Un innocent derrière les barreaux
Miyata a purgé sa peine en entier. Il a fallu attendre 2019 pour qu’un nouveau procès, une procédure de révision rarissime au Japon, l’innocente officiellement. Malheureusement, le combat pour la vérité a pris tellement de temps que le vieil homme est décédé peu après. Sa famille a repris le flambeau juridique pour demander des comptes à l’État et à la préfecture.
La police et les procureurs pointés du doigt
Lors du premier jugement à Kumamoto, le tribunal avait reconnu que les procureurs avaient mal agi en cachant des preuves favorables à l’accusé. Mais les juges avaient dédouané la police. Ce 27 juillet, la haute cour de Fukuoka a renversé cette décision. Elle estime désormais que les policiers ont aussi leur part de responsabilité dans ce fiasco.

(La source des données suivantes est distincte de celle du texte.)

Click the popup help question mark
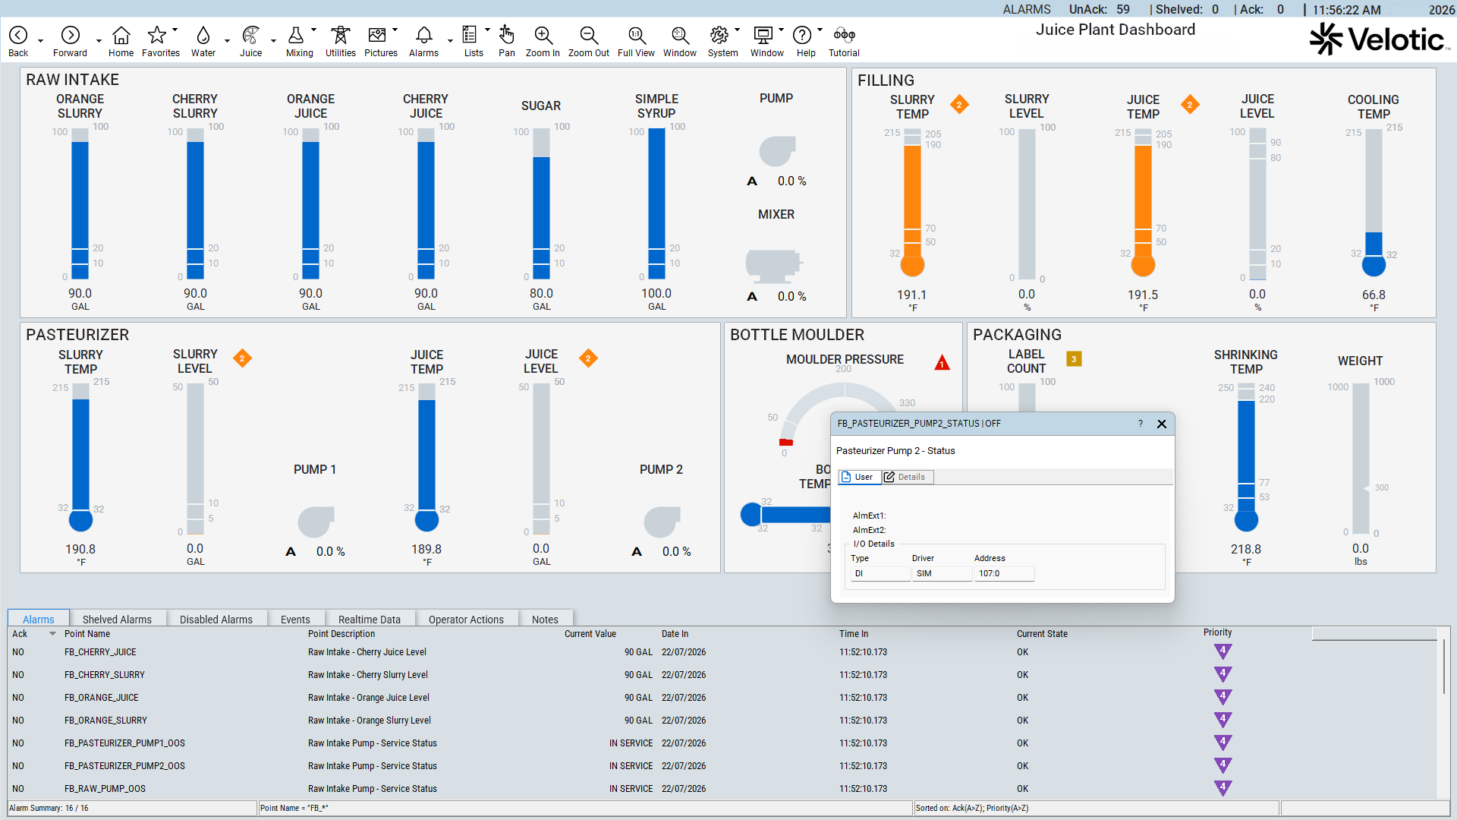The image size is (1457, 820). (x=1141, y=424)
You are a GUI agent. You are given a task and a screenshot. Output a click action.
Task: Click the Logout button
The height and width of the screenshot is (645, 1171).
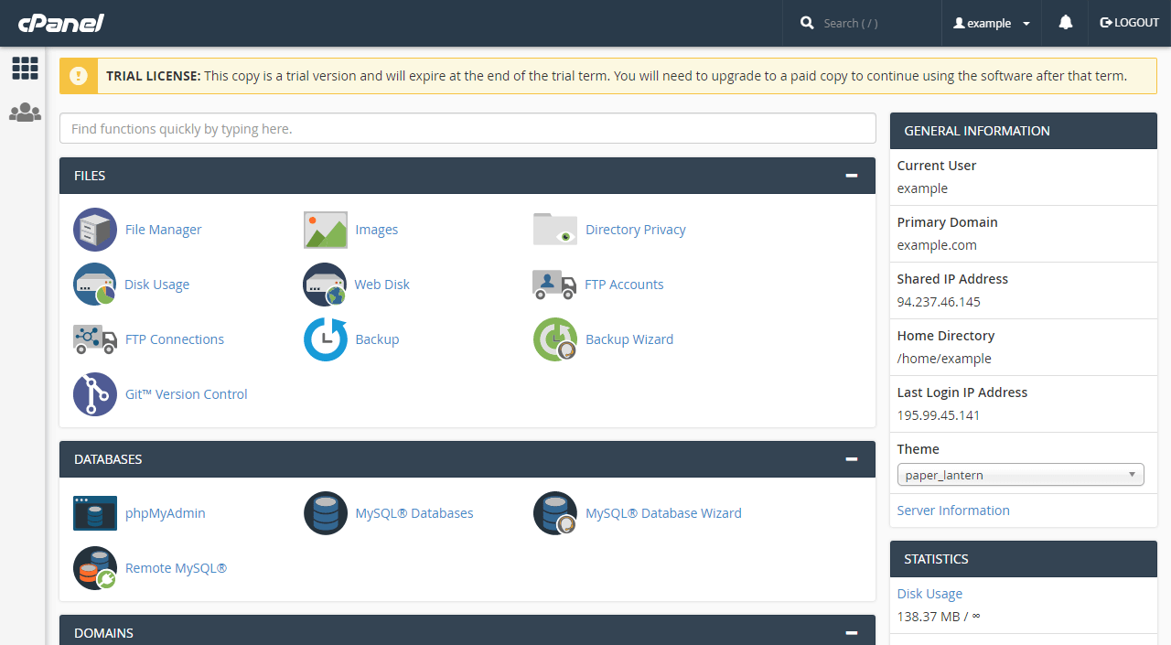coord(1130,23)
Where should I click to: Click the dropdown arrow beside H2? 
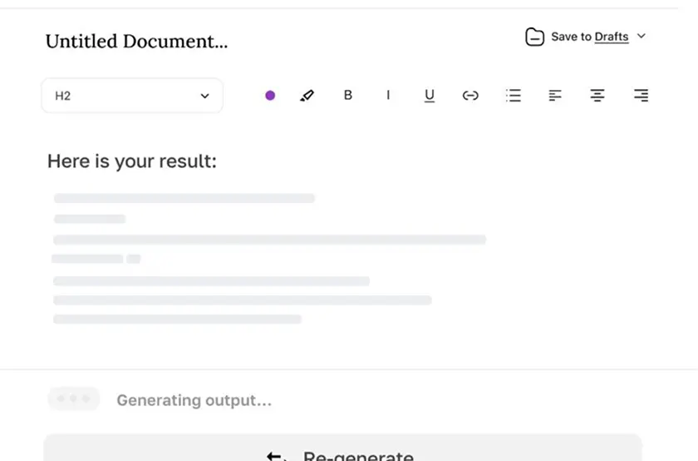[x=204, y=96]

Le verdict est clair : l’État et la préfecture de Kumamoto doivent verser solidairement des dommages et intérêts à la famille. Les juges ont fustigé les interrogatoires à rallonge et la rétention d’informations cruciales qui auraient pu innocenter Miyata dès le départ. C’est une gifle pour le système judiciaire, qui peine souvent à admettre ses erreurs dans l’archipel. Pour les proches du défunt, c’est l’aboutissement d’une lutte de plusieurs décennies pour laver l’honneur d’un homme brisé par une machine administrative impitoyable.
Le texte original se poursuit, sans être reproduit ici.